A4E and by association its airline members has been a persistent critic of the strikes. Managing director Thomas Reynaert said: “It is devastating to see that more than 1m passengers suffered from this year’s first ATC strike. We cannot wait any more – European and French policy-makers need to implement measures capable of minimising air traffic management disruption’s impact on travellers.
“Political, operational and technological solutions exist for a problem that affects the whole continent. These solutions would allow to limit the impact of such strikes on travellers and business, without questioning controllers’ fundamental right to strike.

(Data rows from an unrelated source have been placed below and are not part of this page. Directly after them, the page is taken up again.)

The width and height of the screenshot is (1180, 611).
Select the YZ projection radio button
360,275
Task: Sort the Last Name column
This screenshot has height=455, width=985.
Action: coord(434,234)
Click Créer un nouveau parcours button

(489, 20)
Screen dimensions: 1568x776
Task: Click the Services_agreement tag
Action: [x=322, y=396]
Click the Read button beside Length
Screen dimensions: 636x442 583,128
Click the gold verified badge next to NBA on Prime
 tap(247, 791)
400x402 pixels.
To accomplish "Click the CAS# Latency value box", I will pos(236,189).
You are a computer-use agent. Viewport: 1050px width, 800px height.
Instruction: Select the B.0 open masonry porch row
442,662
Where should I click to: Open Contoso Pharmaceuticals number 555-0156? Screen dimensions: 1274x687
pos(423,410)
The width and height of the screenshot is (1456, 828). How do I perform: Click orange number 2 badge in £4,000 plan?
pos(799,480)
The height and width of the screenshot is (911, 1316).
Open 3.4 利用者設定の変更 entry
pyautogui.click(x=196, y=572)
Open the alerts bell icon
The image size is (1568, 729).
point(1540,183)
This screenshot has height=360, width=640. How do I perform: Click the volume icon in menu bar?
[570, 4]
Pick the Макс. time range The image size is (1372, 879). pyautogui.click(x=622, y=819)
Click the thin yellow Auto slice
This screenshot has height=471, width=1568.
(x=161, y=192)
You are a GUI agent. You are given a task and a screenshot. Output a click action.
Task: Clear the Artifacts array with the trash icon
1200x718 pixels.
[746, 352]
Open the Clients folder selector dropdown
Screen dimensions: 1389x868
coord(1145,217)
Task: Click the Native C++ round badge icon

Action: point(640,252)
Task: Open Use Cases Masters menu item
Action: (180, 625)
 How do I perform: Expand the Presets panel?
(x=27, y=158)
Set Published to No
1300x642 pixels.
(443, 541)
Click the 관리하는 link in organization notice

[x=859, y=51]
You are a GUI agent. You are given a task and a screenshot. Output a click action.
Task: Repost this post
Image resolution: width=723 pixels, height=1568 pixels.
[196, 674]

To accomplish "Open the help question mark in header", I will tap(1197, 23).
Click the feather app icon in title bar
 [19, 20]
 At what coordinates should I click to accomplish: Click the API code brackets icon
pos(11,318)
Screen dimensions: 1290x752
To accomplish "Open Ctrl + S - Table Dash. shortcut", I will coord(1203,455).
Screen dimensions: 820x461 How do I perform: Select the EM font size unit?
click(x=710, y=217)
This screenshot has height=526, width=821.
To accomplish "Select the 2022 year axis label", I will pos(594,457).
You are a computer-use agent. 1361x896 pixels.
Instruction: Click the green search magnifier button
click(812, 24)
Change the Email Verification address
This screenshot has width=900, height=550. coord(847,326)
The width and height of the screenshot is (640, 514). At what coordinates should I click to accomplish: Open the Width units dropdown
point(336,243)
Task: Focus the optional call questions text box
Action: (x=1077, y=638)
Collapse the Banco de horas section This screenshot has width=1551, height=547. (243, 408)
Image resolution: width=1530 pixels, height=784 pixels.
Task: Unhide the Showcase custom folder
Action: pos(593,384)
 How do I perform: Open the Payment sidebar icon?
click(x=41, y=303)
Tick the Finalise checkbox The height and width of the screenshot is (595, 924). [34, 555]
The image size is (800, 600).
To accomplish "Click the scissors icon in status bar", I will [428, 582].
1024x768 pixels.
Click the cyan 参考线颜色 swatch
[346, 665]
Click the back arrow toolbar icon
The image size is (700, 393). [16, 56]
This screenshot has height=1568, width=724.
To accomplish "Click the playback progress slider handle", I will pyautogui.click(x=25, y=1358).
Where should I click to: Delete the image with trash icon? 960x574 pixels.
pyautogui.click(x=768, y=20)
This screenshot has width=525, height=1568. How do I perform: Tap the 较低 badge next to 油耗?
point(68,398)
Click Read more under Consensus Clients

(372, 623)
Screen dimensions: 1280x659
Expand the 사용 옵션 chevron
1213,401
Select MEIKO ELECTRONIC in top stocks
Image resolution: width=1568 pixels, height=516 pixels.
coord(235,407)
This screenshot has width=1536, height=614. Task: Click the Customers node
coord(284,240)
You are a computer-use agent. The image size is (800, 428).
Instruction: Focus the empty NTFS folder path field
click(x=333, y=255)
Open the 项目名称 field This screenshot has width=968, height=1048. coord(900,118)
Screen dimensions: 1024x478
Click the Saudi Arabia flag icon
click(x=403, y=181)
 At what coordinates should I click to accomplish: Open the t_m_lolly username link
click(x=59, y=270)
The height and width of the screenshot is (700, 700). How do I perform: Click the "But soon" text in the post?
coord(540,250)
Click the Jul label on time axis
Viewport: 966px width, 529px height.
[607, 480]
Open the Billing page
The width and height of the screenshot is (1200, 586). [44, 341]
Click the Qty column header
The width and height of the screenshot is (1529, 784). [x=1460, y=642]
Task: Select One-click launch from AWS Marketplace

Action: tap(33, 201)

“Travellers can unite and let out their frustration about the continuous travel disruptions supporting our petition, ‘Keep Europe’s Skies open’. We will present this petition in Brussels to urge the EU Commission and the EU Parliament to finally take action. Holidays and the summer break are ahead of us.”
The figures from A4E speak for themselves. During the 2010-16 period, there were 217 ATC strike days in the EU – one disrupted day every nine days. In total, there were 278 disrupted days if you take into account the days before and after an ATC strike as flights had to be cancelled in advance and accumulated delays spilt over to the next day.
Since 2010, the overall impact of ATC strikes has been a cost of €12bn to the EU economy, associated with more than 140,000 jobs.
Sign the petition on www.keepeuropesskiesopen.com
All comments are filtered to exclude any excesses but the Editor does not have to agree with what is being said. 100 words maximum
I have signed the petition but it's a waste of time. Socialism of the most destructive and pernicious kind, and a sense of entitlement, are too deeply embedded into the psyche of the French for anything to change for the better. If Marine Le Pen were to do well in the Presidential elections, or even win, it will bring about a much needed shake-up in that country.
Michael King, Brough
It might be appropriate to publish the names and email addresses of the leaders of the unions involved (UNSA-ICNA and SNCTA) so as to allow airline users to direct their complaints to those leaders. It might also have the effect of blocking up their email systems.
Laurie Price, Horsham
Constant ATC and other strikes in Europe damage the industry and need to be addressed. A powerful continuing voice from UK within the EU would have helped that process. But nothing like the adverse impact of the potential loss of access to EU Open Skies post the ill advised BREXIT vote so vociferously supported by some at BTN!A bit of thought and consistency from BTN would be helpful.